An Arctic Mercury Meltdown

When people think of mercury, says Daniel Jacob, they tend to think of the element in its silvery, fluid state—the stuff to avoid if a thermometer breaks. “It’s a fascinating metal in that it is liquid at room temperature, but it is present in the atmosphere as an elemental gas,” says the Vasco McCoy Family professor of atmospheric chemistry and environmental engineering. “It’s really amazing.”

Amazing, but potentially very dangerous. At high levels, mercury is a toxin that can impair neurological development in children and affect the adult nervous system. Jacob has been studying the movement of atmospheric mercury for the last decade or so, and has been particularly interested in how and why it shows up at elevated levels in the Arctic—in both the atmosphere and the food cycle. Conventional wisdom, he says, was that emissions from coal combustion and mining in North America, Europe, and—increasingly—Asia were drifting over the Arctic and depositing the mercury via precipitation.

A few years ago, he began testing that theory using a complex 3-D computer model called the Geos-CHEM, which measures atmospheric transportation. “What I was expecting was to find that atmospheric deposition was the dominant source of mercury to the Arctic,” says Jacob. With that finding, he could then examine how that deposition was affected by changes in global emissions patterns—rising levels in Asia, falling levels in the United States and Europe—and by the melting of the Arctic sea ice, which receives and re-emits the mercury into the atmosphere, keeping it from further dissemination in the water. “But, as often occurs in science,” Jacob says, “serendipity took over.”

When he and research teams from the Harvard School of Engineering and Applied Sciences and Harvard School of Public Health started analyzing their data, they found something the emissions theory could not explain: mercury levels in the Arctic peaked in the summer, when the transportation of emissions pollution was low, but fell off during the winter, despite a concurrent annual emissions-pollution peak.

The hidden element? Their study, published in a recent issue of the journal Nature Geoscience, found that the major Arctic mercury source wasn’t the atmosphere, but the Arctic Ocean itself.
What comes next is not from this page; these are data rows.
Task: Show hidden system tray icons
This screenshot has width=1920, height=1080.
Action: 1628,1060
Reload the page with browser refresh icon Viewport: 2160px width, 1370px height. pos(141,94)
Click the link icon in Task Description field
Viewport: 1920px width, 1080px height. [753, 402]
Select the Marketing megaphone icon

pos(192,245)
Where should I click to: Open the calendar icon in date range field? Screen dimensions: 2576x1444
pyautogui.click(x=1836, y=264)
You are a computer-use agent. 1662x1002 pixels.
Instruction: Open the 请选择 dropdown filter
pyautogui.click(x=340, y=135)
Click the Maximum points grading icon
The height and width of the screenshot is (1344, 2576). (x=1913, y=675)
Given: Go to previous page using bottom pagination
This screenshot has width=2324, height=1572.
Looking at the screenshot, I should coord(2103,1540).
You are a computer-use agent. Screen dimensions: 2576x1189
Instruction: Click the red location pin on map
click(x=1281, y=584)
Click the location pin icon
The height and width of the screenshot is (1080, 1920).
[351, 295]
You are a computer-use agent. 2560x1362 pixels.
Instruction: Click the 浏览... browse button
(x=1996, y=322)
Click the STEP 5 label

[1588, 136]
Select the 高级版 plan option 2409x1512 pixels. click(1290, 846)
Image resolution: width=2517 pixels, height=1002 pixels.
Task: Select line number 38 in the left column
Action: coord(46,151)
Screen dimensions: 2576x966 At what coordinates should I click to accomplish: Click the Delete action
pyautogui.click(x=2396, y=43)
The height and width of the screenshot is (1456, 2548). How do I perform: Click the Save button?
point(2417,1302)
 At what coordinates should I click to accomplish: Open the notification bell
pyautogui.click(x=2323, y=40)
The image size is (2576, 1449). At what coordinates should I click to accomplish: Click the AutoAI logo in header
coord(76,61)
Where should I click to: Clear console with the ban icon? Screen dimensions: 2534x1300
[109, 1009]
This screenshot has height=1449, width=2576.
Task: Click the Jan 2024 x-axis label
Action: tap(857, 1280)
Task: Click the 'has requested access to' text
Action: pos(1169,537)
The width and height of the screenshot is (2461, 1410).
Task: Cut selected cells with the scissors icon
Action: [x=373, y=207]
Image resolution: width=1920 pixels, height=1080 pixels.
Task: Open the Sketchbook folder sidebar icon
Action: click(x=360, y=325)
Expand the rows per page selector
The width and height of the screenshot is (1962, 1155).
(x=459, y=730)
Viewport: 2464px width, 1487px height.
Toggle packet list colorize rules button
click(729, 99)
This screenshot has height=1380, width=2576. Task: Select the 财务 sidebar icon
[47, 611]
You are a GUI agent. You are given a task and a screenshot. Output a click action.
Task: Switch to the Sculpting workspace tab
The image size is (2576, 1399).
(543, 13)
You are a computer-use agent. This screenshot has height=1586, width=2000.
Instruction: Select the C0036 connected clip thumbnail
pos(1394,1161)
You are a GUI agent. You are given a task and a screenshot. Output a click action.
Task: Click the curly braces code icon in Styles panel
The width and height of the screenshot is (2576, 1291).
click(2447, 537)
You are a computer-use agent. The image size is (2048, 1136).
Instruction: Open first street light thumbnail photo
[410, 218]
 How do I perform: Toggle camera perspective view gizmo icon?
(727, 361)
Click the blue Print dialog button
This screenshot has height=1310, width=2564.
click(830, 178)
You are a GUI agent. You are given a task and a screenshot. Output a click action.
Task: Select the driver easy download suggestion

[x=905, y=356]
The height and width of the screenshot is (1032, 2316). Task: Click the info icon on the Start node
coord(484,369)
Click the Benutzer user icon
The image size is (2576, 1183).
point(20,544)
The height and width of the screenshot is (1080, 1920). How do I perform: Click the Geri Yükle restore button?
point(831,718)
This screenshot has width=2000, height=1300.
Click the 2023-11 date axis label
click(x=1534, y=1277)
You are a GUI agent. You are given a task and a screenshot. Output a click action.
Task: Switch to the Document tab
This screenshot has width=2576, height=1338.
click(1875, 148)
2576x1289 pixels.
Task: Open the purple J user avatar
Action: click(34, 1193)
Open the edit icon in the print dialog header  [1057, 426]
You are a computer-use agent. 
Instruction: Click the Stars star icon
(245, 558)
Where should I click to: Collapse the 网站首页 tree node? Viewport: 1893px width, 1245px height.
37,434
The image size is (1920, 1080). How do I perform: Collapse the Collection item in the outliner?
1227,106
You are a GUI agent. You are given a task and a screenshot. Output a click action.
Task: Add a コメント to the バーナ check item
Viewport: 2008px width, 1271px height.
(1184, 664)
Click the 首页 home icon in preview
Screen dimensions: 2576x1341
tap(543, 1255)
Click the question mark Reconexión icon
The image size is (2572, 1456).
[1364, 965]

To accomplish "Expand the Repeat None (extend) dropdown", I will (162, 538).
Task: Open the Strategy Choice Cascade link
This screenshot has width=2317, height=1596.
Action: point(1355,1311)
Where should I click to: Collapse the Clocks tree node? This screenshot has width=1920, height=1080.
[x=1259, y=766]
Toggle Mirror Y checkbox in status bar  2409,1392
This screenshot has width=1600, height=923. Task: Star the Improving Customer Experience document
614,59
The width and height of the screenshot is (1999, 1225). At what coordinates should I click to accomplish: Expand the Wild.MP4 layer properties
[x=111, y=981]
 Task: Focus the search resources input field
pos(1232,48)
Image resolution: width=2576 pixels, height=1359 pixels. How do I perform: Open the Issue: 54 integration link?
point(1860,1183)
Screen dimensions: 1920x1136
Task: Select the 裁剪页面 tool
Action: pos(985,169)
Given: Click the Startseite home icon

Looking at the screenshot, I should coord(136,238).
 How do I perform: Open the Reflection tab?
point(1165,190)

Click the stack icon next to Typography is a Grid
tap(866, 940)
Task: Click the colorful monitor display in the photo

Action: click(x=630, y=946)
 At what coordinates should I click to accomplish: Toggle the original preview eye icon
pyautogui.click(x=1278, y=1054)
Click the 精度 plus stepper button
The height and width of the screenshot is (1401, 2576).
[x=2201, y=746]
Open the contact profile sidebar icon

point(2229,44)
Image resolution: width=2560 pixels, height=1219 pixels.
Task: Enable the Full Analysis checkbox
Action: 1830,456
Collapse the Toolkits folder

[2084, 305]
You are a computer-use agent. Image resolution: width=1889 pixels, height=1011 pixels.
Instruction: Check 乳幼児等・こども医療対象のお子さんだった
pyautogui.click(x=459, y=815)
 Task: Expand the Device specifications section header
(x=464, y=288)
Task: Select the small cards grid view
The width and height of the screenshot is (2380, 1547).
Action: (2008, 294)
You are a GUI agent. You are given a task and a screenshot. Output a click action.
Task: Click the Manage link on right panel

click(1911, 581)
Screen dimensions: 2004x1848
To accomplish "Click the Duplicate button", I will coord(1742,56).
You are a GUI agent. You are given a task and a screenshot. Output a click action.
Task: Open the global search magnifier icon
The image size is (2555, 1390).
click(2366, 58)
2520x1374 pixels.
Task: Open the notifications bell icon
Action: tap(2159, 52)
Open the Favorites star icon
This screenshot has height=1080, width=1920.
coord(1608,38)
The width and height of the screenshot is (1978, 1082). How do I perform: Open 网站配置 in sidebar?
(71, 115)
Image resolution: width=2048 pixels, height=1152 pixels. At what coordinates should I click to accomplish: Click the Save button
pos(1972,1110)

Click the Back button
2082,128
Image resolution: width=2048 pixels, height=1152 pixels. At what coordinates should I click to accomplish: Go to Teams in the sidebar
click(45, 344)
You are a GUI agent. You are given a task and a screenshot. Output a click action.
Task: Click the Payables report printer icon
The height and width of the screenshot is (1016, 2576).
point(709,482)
That body of water, Jacob says, receives 10 percent of all global river discharge, thanks in large part to three massive Siberian rivers: the Lena, the Yenisei, and the Ob. Jacob’s team theorizes that the rivers carry mercury to the Arctic Ocean from myriad sources, including Siberian mines and the erosion of other polluted land masses—and because the ocean is relatively shallow, the mercury-laden river waters have a greater influence on its smaller volume of water.

Climate change is another culprit. An unfrozen Arctic Ocean lashing at the coast and eroding mercury-rich land masses means more of the element entering the water, especially in summer. The effect of rising temperatures in Siberia eventually affects the Arctic, as well: “As the permafrost thaws, mercury in the soil gets released into the river system,” Jacob explains. “From a policy standpoint,” he adds, “the message is that the mercury accumulation is not necessarily a recent phenomenon, and we can’t really blame increasing pollution from China—which is what people wanted to do. It seems to be really old mercury, and it’s coming from really old human activity”—such as mining—“that is a century old, maybe older.”

When that mercury enters the marine ecosystem, it can accumulate in fish in concentrations as much as a million times higher than the element’s oceanic or atmospheric levels—posing a serious risk to indigenous human populations in the Arctic who rely on the fish as a food source. What’s next, Jacob says, is to chart Arctic mercury’s course. He and his team will use their study results to plot how the accumulation has changed during the past 30 years and use that data to predict what challenges Arctic inhabitants might face in a warmer future.